El semblante de la parca
Los divertidos chascarrillos que el menudo “Pabilo” soltaba en las tertulias eran todos de su propia autoría. No necesitó libretista, ni recurrió al chiste callejero, ni a la procacidad para hacer reír a los demás. No portaba su repertorio en pequeña libreta. Tenía una memoria prodigiosa. No repetía chispazos ni a ruego de sus pequeños y particulares auditorios. Otro ítem: su magra figura le daba un innegable aire de comediante.
Si hubiese sido argentino, Pacho habría encajado perfectamente en el grupo de instrumentos informales ‘Les Luthiers’, pues tenía, además de su creatividad, un gran oído musical y una voz de bajo excepcional que alabaron el aguadeño Obdulio Sánchez (segunda voz de Julián Restrepo, el otro Gordo) y Rodolfo Pérez, alma, corazón y músculo de la Coral Tomás Luis de Victoria. En noches de bohemia, Quico (como lo apodábamos en familia) formaba admirable dupla bambuquera con su sobrino Jorge Cadavid, el mayorazgo de su hermana Angélica.
Devoto practicante del humor fino, cargado de ingenio, tuvo su “santísima trinidad” predilecta en el neoyorquino Julius Marx Groucho, el uruguayo Hebert Castro y el santandereano Humberto Martínez Salcedo, de quienes solía decir que jamás cometieron la estupidez de reírse de sus propios chistes (antes o después de contarlos) puesto que ya se los sabían. Lástima que no le alcanzó el tiempo para paladear la producción del mexicano Roberto Gómez Bolaños, ‘Chespirito’, con sus chispeantes ‘Chaparrón Bonaparte’ y su ‘Chómpiras’.

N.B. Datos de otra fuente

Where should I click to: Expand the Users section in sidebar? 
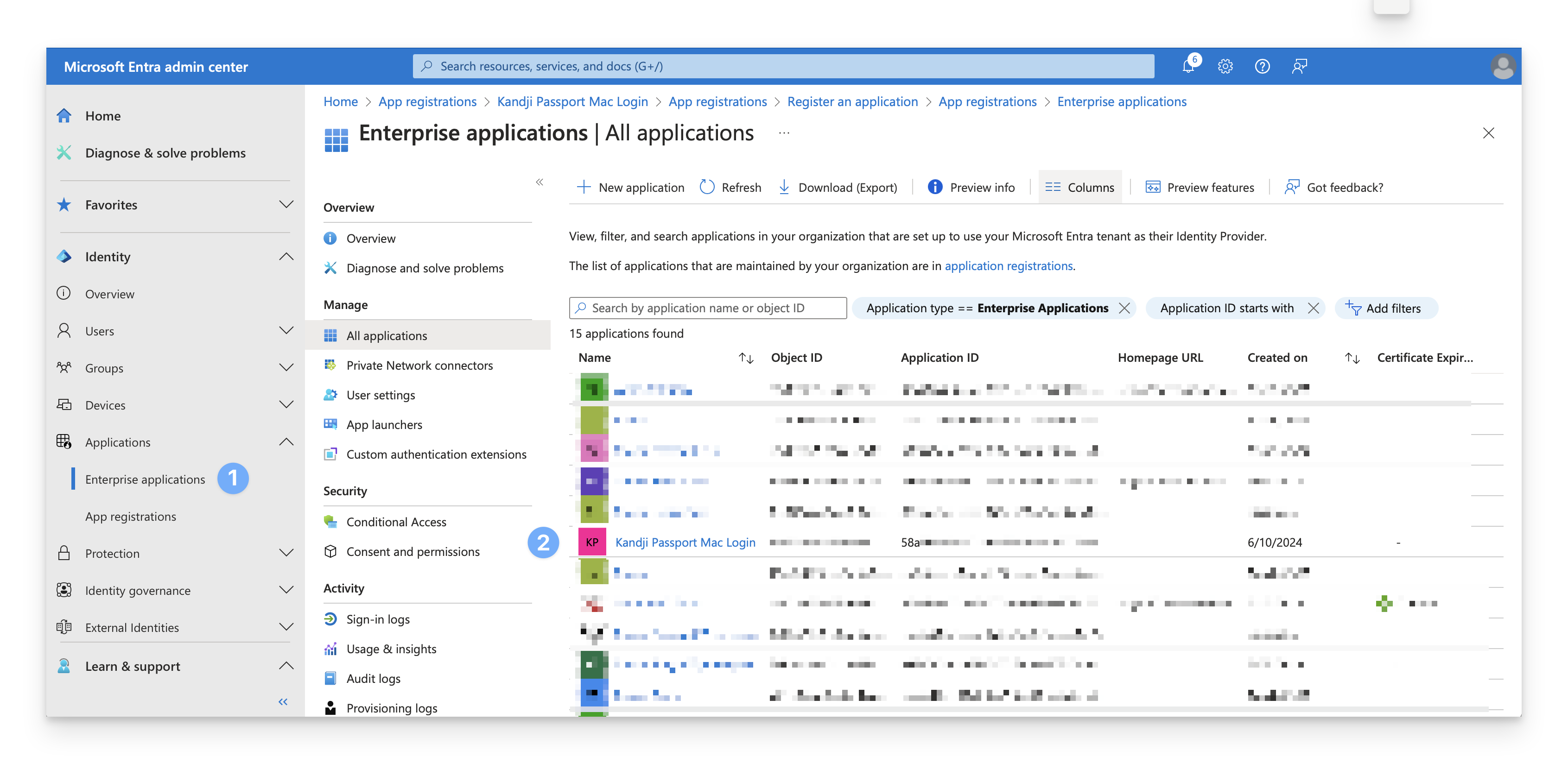tap(286, 330)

Su matrimonio con Lourdes Acevedo se convirtió en rica fuente para su divertimento cotidiano. Ella le increpó un día de pago: “Pacho, ¿vos en qué te gastás toda la plata que te ganás”? Respuesta: “en un ‘enredo’ que tengo con vos, hace 20 años”.

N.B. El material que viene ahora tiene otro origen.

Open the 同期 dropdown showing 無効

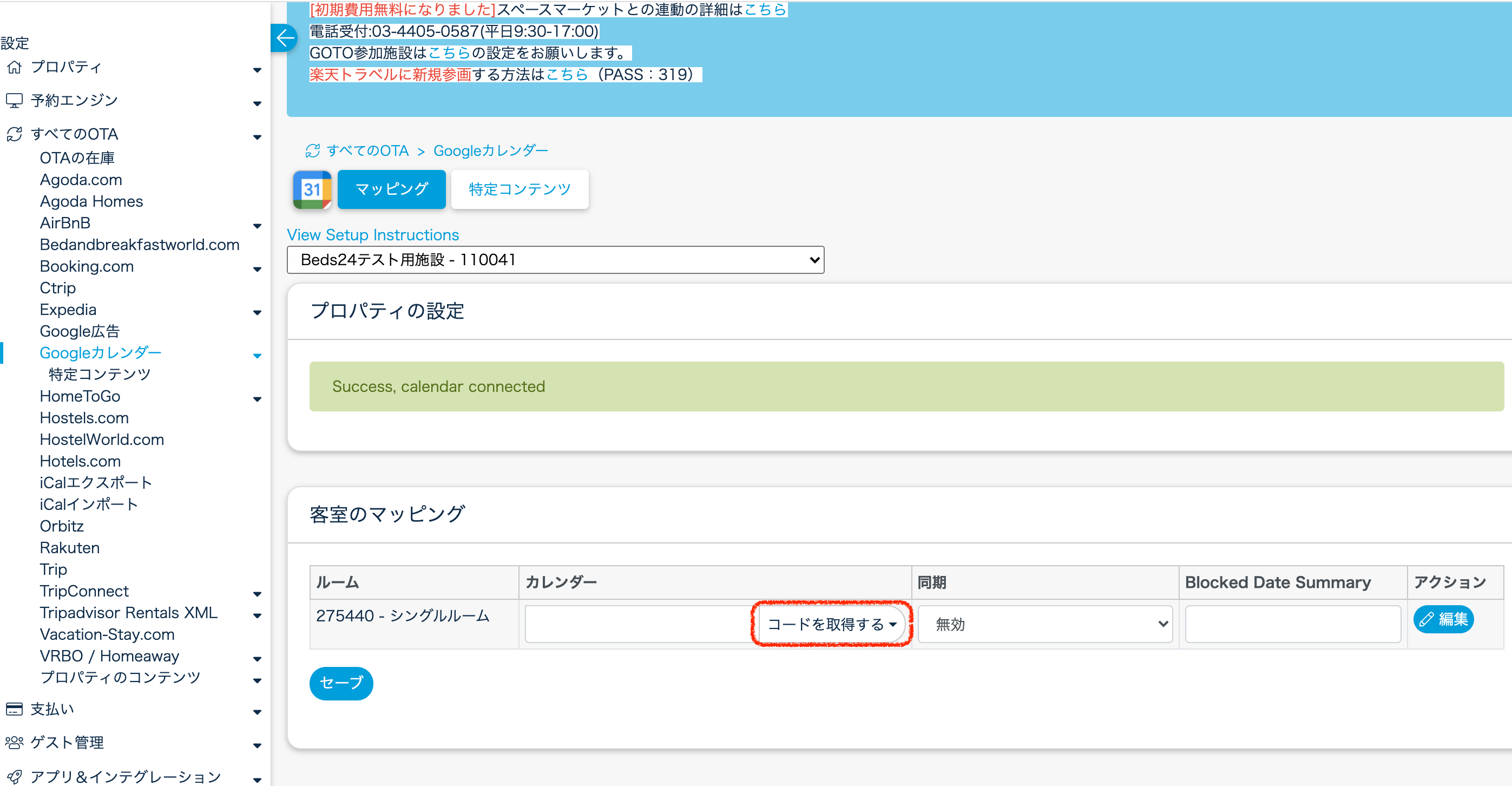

Para describir lo necia y caprichosa que era su esposa, decía que en un viaje de paseo al departamento de Caldas, después de una escala para desayunar en un estadero del Alto de Minas, se enroscó y le notificó: “Ni me quedo aquí, ni sigo para Manizales, ni me devuelvo para Medellín”.
Una noche lo pilló su mujer en acrobacias de catre con la muchacha del servicio. Él escapó empiyamado y se refugió en la tienda de la esquina de propiedad de un amigo. Al rato apareció, maleta en mano, la cesante trabajadora doméstica que al despedirse, le dijo: “Bueno, don Francisco, me voy; yo no puedo volver a su casa”. Pacho le respondió: “Usted siquiera no puede volver… yo que tengo que volver”.
Vecino de las lomas cercanas del oriente medellinense, cuando le preguntaban dónde vivía, contestaba: “En Manrique Montañal”. Como en su entorno funcionaba “Palos Verdes”, un punto de encuentro para las parejas que luego se irían de motel, le cambió el nombre al estadero: “Pa’los números”.
Una vez lo amonestó el gerente de la Nacional de Chocolates, don Samuel Muñoz Duque, (hermano del Cardenal Aníbal), porque combinaba su trabajo con las humoradas y provocaba sonoras carcajadas entre sus compañeros de oficina. Para justificar su silencio en el trabajo, decía que se lo había impuesto como penitencia “Midios Muñoz Duque”.
Al enterarse de que su amigo Hugo López andaba en preparativos matrimoniales, lo buscó y le dio este consejo: “No te cases”… “Hombre, Correa, es que el matrimonio es un mal necesario”, le contestó resignadamente el futuro esposo de Amparo Sierra. Con la velocidad de un rayo replicó el tío: “Mal, sí, pero necesario, no”.
La apostilla: En la antesala de la muerte, en el hospital de Palmira, Valle, Pachito tuvo alientos para desparramar buen humor ante sus afligidos visitantes. “Como estás de repuesto, Quico”, le dijo (con el propósito de animarlo un poco) su sobrino Héctor Cadavid, el ingeniero. Réplica: “Repuesto es un tornillo”. El pariente halagador volvió a la carga: “Quiero decir que te veo de muy buen semblante”. Y el querido paciente lo calló así: “Es que el que se está muriendo no es el semblante sino yo”. Al sobrino se le escaparon dos grandes lagrimones.